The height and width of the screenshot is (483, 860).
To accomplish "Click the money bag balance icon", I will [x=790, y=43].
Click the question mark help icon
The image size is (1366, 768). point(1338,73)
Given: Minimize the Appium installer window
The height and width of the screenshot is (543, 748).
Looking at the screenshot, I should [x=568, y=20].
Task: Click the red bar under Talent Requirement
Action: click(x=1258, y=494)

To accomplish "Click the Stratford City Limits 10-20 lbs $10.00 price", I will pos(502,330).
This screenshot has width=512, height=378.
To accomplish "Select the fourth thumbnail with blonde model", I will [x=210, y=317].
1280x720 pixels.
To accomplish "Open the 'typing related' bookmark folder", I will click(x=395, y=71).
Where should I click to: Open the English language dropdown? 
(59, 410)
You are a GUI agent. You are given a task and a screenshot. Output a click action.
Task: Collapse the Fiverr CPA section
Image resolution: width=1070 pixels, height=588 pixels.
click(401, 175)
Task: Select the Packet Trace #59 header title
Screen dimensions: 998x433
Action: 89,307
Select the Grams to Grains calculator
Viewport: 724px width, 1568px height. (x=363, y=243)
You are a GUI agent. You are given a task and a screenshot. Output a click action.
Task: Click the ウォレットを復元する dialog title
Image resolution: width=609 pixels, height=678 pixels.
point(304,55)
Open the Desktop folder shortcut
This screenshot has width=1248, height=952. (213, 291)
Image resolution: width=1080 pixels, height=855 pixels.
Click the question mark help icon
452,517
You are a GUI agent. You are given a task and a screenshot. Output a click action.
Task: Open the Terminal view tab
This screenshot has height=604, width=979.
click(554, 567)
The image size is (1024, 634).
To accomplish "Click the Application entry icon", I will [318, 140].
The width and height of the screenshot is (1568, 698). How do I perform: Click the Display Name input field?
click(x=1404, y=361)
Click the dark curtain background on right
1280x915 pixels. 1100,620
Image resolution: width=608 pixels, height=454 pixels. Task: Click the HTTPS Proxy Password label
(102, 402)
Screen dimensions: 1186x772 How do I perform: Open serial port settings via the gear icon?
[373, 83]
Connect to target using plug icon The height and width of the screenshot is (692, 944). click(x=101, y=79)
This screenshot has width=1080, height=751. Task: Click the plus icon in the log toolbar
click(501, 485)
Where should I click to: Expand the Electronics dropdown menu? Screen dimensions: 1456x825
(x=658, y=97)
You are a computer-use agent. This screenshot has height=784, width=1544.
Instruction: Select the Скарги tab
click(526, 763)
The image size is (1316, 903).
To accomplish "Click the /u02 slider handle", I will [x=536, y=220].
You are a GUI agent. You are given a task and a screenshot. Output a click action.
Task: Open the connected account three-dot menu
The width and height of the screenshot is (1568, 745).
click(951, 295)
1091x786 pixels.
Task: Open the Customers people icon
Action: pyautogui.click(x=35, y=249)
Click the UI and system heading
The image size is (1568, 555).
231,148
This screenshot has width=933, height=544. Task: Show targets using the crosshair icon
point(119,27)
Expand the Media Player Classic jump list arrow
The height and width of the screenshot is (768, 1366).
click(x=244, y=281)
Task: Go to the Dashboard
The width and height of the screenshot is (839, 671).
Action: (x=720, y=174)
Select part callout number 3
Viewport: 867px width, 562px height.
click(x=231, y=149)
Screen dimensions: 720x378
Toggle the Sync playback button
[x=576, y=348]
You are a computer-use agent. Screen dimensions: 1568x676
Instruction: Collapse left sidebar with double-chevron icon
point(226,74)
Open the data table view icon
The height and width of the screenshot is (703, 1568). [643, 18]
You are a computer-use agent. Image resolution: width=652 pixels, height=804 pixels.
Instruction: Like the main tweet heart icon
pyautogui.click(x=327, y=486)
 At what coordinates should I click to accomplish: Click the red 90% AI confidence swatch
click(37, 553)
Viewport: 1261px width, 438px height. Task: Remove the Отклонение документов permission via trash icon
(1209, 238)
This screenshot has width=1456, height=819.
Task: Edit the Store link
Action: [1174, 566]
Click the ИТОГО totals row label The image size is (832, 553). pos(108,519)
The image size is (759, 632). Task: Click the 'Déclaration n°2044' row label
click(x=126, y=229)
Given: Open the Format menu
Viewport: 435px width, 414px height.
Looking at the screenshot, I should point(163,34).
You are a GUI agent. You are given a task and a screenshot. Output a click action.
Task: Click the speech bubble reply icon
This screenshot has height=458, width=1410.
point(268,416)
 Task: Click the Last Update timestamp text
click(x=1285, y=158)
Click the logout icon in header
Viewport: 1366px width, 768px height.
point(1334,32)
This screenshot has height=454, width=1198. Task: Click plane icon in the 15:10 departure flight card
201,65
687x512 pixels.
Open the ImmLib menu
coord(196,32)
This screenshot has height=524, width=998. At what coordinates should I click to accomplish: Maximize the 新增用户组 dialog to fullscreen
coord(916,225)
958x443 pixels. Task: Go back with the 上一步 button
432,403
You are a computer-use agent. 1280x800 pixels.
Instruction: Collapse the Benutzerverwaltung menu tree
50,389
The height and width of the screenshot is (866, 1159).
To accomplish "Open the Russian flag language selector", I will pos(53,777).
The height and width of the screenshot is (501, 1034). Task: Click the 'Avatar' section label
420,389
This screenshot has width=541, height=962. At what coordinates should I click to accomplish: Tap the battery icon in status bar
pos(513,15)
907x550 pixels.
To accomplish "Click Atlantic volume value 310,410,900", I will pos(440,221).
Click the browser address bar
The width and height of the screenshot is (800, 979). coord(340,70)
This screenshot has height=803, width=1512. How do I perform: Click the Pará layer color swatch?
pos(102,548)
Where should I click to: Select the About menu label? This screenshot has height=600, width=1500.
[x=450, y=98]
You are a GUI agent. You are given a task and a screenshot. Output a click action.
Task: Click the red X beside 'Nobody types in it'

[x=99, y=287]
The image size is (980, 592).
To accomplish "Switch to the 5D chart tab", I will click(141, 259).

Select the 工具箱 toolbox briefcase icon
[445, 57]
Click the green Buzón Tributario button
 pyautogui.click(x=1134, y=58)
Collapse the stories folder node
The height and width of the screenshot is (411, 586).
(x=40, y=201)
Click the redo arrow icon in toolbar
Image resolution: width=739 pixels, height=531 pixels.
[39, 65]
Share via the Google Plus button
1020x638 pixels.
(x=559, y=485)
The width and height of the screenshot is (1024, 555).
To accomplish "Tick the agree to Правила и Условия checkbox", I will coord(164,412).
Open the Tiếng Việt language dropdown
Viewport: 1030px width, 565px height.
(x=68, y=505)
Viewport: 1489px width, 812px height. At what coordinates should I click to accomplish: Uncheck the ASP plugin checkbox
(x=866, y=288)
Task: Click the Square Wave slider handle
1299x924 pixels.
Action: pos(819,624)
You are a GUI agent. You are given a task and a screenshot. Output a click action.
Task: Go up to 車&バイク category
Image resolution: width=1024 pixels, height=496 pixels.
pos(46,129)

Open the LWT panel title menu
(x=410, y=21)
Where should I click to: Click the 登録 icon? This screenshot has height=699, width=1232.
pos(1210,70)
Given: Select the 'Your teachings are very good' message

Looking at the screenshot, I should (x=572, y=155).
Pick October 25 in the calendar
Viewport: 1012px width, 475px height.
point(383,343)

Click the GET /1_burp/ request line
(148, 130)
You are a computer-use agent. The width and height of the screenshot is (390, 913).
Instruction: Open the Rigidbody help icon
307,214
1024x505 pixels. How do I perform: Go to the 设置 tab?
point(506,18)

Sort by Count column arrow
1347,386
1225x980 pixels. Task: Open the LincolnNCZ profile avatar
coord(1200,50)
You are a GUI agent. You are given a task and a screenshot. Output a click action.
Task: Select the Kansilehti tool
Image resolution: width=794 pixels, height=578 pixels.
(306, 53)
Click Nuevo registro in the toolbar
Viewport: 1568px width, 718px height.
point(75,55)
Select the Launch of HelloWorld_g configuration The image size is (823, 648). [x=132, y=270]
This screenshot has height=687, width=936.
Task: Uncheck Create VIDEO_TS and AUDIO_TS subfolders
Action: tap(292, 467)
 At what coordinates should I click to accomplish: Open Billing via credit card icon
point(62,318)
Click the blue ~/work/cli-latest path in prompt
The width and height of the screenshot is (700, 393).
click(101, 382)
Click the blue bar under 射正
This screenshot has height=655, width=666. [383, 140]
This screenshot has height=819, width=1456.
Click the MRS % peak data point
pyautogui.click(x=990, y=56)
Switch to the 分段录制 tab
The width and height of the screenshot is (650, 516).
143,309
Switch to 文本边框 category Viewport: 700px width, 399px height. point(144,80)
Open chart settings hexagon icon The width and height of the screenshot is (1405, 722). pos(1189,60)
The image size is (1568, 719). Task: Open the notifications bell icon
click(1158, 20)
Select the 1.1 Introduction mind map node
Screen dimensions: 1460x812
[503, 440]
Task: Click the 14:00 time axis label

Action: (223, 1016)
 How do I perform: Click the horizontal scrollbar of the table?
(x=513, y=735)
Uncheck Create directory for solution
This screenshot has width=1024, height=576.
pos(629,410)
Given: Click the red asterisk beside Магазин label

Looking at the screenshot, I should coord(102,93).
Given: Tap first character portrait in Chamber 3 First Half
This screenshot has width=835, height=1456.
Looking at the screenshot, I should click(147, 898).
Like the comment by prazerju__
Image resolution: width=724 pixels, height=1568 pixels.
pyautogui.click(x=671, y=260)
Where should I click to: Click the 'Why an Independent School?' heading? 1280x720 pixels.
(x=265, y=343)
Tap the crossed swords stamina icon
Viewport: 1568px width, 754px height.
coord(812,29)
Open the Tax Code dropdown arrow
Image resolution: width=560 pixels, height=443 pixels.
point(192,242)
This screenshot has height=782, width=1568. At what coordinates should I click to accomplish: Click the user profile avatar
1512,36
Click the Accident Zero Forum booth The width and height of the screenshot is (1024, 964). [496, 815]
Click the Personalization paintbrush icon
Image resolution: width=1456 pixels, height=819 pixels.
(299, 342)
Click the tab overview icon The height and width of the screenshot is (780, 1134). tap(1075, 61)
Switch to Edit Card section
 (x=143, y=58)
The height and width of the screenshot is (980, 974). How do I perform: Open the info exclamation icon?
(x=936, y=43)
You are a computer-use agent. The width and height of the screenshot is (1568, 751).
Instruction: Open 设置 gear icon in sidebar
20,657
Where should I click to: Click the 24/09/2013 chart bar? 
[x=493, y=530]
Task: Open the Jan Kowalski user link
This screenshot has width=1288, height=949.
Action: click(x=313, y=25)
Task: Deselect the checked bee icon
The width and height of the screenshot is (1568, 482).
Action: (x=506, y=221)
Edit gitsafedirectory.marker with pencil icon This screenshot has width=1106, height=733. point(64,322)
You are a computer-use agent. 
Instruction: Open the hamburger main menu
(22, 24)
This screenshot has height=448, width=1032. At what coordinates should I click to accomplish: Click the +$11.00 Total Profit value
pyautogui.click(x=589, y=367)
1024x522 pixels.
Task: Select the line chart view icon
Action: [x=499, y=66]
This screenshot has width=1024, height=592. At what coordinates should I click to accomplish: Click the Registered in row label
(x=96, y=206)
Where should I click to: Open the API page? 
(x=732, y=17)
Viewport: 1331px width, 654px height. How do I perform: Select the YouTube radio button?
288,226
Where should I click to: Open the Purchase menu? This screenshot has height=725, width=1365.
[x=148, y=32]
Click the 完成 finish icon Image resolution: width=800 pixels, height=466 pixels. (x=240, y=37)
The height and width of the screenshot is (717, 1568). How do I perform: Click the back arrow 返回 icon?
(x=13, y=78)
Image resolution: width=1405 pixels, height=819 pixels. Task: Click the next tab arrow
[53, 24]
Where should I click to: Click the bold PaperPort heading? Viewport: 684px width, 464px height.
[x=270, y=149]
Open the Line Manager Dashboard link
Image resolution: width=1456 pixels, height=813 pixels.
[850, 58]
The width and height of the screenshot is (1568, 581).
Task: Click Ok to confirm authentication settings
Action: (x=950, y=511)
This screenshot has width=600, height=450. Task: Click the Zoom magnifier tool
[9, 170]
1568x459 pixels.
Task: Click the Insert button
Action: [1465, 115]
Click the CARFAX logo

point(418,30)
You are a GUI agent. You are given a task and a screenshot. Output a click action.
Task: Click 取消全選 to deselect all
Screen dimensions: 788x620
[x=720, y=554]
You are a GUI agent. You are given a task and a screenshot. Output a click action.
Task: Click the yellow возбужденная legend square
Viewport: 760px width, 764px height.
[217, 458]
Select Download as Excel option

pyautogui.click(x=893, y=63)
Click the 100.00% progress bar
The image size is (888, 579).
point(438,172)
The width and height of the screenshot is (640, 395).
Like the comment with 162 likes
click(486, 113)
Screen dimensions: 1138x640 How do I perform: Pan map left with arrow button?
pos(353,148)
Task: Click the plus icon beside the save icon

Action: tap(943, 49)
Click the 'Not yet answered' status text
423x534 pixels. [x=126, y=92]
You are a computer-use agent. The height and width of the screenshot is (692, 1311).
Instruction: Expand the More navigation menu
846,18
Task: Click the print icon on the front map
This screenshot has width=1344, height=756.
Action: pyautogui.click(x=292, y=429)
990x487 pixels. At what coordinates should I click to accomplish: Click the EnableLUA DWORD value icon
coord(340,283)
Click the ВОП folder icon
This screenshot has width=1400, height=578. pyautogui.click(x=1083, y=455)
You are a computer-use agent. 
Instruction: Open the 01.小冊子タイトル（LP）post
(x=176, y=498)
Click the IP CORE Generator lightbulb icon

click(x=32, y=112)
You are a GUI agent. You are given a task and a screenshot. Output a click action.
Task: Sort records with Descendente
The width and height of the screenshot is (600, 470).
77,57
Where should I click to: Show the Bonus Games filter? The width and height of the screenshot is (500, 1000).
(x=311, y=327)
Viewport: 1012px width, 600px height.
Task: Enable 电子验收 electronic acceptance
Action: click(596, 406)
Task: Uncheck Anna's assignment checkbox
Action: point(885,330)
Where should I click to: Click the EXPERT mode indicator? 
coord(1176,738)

^^^^

#### WORK REQUIRED
Here the job is to transcribe the lines from the first line of the data through the line containing "Given: Minimize the Appium installer window", inclusive, exactly and with nothing else.

#### ANSWER SPACE
The height and width of the screenshot is (483, 860).
To accomplish "Click the money bag balance icon", I will [x=790, y=43].
Click the question mark help icon
The image size is (1366, 768). point(1338,73)
Given: Minimize the Appium installer window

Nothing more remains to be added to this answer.